Afet yönetim sisteminin kurumsal yapılanması yeniden düzenlenmeli

Jeoloji Mühendisleri Odası Gaziantep İl Temsilcisi Mehmet Tevfik Uygur, konuşmasını şu şekilde sürdürdü: “Afet mevzuatı yeniden yapılandırılırken İmar ve Yapı Üretim ve Denetim Kanunu” yeniden yapılandırılmalı; bu süreçte imar, yapı üretim ve denetim ile afet mevzuatı arasındaki kopukluk giderilerek her iki mevzuat risk azaltma odaklı afet yönetim sistemi içerisinde birbirine entegre olarak çalışır hale getirilmelidir. Mevcut afet yönetim yapısı içinde, afet yönetiminin her aşamasındaki (risk ve zarar azaltma, hazırlık, müdahale ve iyileştirme) görev, yetki ve sorumluluklar arasında akılcı dengeler, rol ve görev dağılımları oluşturulamamış; etkili ve verimli bir yönetim yapısı geliştirilememiştir. Bu nedenle risk azaltma odaklı afet yönetim sisteminin kurumsal yapılanması yeniden düzenlenmeli; halen bir bakanlığa bağlı başkanlık konumunda faaliyetlerini sürdüren Afet ve Acil Durum Yönetim Başkanlığının “eşgüdüm merkezi” olması, Deprem Araştırma Daire Başkanlığının tüm gelişmiş ülkelerde olduğu gibi MTA genel Müdürlüğüne bağlanması sağlanmalıdır.  Deprem, taşkın, çığ düşmesi, heyelan vb. her afet durumunda ortaya çıkan tablo aynıdır; afeti yaratan koşulların bir parçası olan “kalitesiz yapı stoğu” olduğu gerçeğidir. 6306 sayılı Afet Riski Altındaki Alanların Dönüştürülmesi Hakkında Kanun’a dayalı kentsel dönüşüm projeleri, ülkenin 18 kenti, 80’ni aşkın ilçesi, 502’i aşkın köyünün doğrudan fay hattı ve zonları üstüne oturduğu gerçeğinden hareketle ülkenin afet/deprem öncelikleri dikkate alınarak hayata geçirilmesi sağlanmalı; ekonomik teşvikler dahil yapı stokunun afetlere karşı dayanıklılığını sağlamak üzere güçlendirilmesi ve yenilenmesi için tedbirler geliştirilmeli ve afetlere dayanıklı yapı stoğu oluşturulmalıdır.
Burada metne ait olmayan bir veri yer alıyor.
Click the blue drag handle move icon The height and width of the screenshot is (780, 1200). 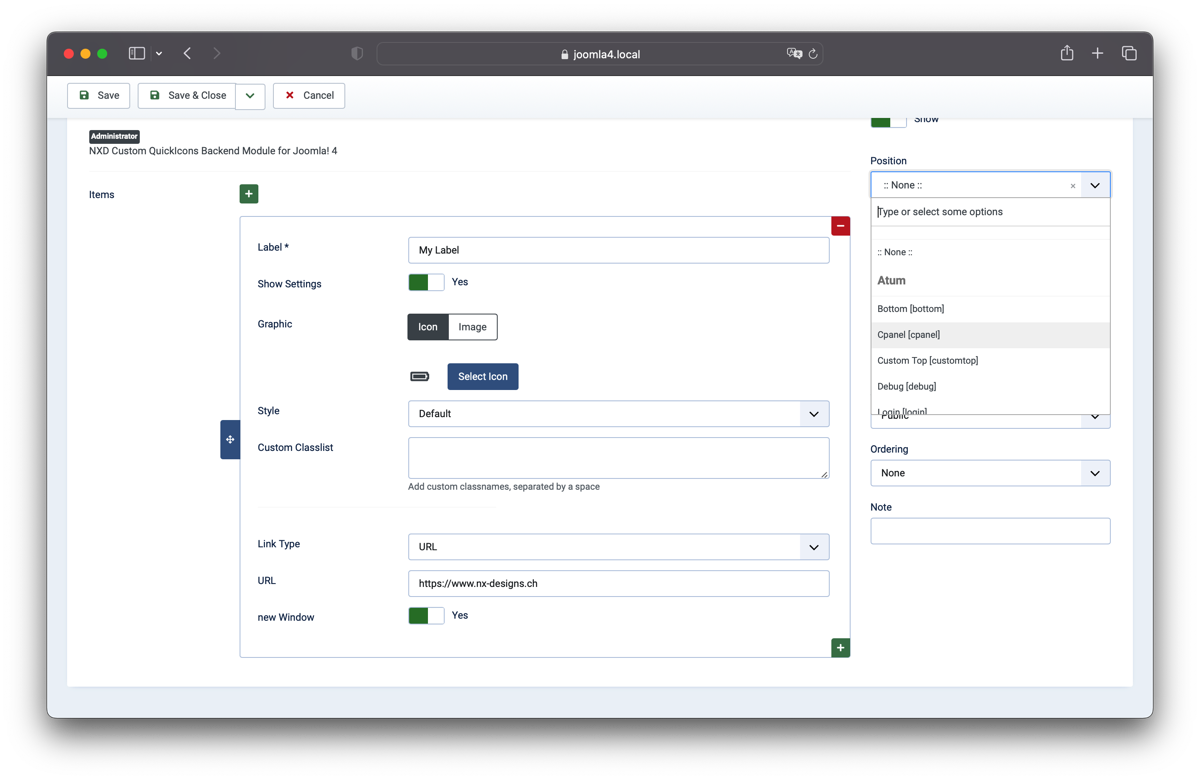230,440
Ülkemizde sadece deprem için değil heyelan, çığ düşmesi, su baskını vb. olaylara yönelik tehlike ve risk haritası üretimi hızlandırılmalı; bu haritaların üretimi konusunda ilgili kurumlar ve üniversiteler teşvik edilmeli, ülke insanının kullanımına ücretsiz sunulmalıdır. Ülkemizde sayıları 500’ün üzerinde olduğu tahmin edilen ve deprem üreten fay hatları ve zonlarına ilişkin özel jeolojik araştırmalar ve projeler teşvik edilmeli, bu konuda yetişmiş insan kaynağı geliştirilmesi çalışmalarına ağırlık verilmeli.”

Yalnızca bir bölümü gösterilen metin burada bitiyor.